不同品种群牡丹表型SSR标记的遗传多样性及聚类分析

郭丽丽,李明月,郭大龙,马慧丽,张丽霞,侯小改*

（河南科技大学农学院/牡丹学院，洛阳 471023；河南科技大学林学院，洛阳 471023）

牡丹（Paeonia suffruticosa Andr.）是芍药科芍药属牡丹组落叶灌木，集药用价值、观赏价值和油用价值于一身。牡丹加工而成的丹皮是重要的中药材，牡丹种子具有抗癌、抗氧化、抑菌、消炎、止痛之功效［1-2］。牡丹籽油富含亚麻酸、亚油酸、油酸等不饱和脂肪酸，同时富含药用牡丹有效成分，具有降血糖、降血脂、降胆固醇、增强免疫力等医疗保健功效［3］。
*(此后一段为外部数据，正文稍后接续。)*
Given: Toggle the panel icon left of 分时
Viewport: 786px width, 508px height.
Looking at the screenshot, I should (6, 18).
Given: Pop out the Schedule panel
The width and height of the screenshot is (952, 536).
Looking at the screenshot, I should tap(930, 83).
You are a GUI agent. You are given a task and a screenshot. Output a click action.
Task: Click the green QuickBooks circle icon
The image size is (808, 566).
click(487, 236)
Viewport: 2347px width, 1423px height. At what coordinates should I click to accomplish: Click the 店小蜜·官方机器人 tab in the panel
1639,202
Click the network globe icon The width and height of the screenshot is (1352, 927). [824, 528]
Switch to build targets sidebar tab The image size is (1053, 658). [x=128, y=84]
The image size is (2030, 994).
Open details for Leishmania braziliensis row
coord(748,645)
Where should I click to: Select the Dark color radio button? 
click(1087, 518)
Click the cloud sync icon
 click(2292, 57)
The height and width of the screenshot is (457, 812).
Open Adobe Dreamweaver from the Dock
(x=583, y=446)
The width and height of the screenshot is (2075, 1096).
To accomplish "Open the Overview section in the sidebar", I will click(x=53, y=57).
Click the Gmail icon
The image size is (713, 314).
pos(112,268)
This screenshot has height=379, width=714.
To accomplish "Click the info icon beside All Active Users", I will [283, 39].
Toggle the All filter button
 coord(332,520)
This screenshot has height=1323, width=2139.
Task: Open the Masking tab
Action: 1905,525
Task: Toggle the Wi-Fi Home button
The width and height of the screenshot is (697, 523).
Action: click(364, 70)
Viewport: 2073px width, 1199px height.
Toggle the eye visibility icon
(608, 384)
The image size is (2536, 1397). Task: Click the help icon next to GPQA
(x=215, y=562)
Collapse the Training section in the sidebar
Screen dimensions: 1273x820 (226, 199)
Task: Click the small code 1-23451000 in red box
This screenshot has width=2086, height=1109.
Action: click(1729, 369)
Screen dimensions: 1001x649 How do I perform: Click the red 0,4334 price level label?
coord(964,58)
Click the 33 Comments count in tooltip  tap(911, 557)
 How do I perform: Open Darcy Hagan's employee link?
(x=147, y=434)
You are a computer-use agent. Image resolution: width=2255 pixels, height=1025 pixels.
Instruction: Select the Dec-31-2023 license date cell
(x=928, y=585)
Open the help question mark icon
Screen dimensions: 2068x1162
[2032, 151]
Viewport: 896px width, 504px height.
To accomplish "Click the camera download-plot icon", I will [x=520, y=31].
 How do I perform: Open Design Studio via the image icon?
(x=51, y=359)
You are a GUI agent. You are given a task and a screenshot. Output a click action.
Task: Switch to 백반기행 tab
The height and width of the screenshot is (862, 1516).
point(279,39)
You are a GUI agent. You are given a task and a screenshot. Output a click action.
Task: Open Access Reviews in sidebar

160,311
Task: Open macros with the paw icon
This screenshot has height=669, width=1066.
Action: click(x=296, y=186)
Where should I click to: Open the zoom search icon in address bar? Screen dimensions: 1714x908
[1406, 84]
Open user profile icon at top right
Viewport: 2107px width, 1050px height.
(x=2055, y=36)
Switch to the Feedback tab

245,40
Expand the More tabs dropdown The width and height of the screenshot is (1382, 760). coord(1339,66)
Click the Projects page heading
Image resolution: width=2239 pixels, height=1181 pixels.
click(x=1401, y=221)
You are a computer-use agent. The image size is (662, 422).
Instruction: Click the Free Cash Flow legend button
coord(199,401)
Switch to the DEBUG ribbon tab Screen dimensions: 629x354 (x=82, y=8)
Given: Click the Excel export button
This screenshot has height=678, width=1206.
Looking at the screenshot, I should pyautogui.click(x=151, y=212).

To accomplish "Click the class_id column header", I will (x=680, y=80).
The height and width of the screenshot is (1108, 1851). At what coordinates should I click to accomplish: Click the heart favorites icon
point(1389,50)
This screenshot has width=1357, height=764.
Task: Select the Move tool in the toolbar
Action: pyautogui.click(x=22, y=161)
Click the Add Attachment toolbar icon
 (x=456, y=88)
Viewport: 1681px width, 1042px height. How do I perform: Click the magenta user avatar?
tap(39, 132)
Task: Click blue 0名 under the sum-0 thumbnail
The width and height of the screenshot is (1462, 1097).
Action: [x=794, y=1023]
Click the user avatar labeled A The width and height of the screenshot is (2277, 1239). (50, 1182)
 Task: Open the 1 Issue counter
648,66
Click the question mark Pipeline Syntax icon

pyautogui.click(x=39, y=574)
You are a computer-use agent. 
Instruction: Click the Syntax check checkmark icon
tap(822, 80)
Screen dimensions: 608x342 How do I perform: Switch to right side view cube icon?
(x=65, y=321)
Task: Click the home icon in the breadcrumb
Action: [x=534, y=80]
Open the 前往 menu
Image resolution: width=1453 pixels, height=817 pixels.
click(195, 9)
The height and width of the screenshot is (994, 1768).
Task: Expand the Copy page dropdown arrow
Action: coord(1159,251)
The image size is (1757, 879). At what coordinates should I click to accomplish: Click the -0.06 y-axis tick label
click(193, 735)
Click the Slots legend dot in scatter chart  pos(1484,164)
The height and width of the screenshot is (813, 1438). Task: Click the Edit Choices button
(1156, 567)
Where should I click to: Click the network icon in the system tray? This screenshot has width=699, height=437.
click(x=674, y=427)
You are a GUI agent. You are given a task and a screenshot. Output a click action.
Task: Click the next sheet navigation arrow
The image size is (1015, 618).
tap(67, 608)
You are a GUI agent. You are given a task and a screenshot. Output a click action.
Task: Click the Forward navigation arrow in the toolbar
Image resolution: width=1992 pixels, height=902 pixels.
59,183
中国是世界牡丹的发祥地和世界牡丹王国，有着丰富的牡丹野生种质及品种资源［4］，现已形成由17个品种群构成的复杂体系，包括各色各花型牡丹栽培品种2 000多个［5］，分为革质花盘亚组和肉质花亚组。革质花盘亚组包括牡丹（Paeonia suffruticosa Andr.）、矮牡丹（Paeonia jishanensis T.Hong et W.Z.Zhao）、卵叶牡丹（Paeonia qiui Y.L.Pei et D.Y.Hong）、杨山牡丹（Paeonia ostii T.Hong et J.X.Zhang）、紫斑牡丹（Paeonia rockii T.Hong et J.J.Liet D.Y.Hong）和四川牡丹（Paeonia decomposita Hand.-Mazz）；肉质花亚组包括紫牡丹（Paeonia delavayi Franch.）、狭叶牡丹（Paeonia potanini kom.）、黄牡丹（Paeonia lutea Delavay et Franch）和大花黄牡丹（Paeonia ludlowii Hong）［6］。在长期驯化栽培过程中，形成了数量众多的牡丹栽培品种，其杂交后代颜色丰富，花期较晚且长，丰富了牡丹的遗传变异。由于牡丹分类地位不断更新，新品种不断开发，遗传背景及品种间亲缘关系尚不清楚，造成对其种质资源遗传多样性的研究愈加困难［7］。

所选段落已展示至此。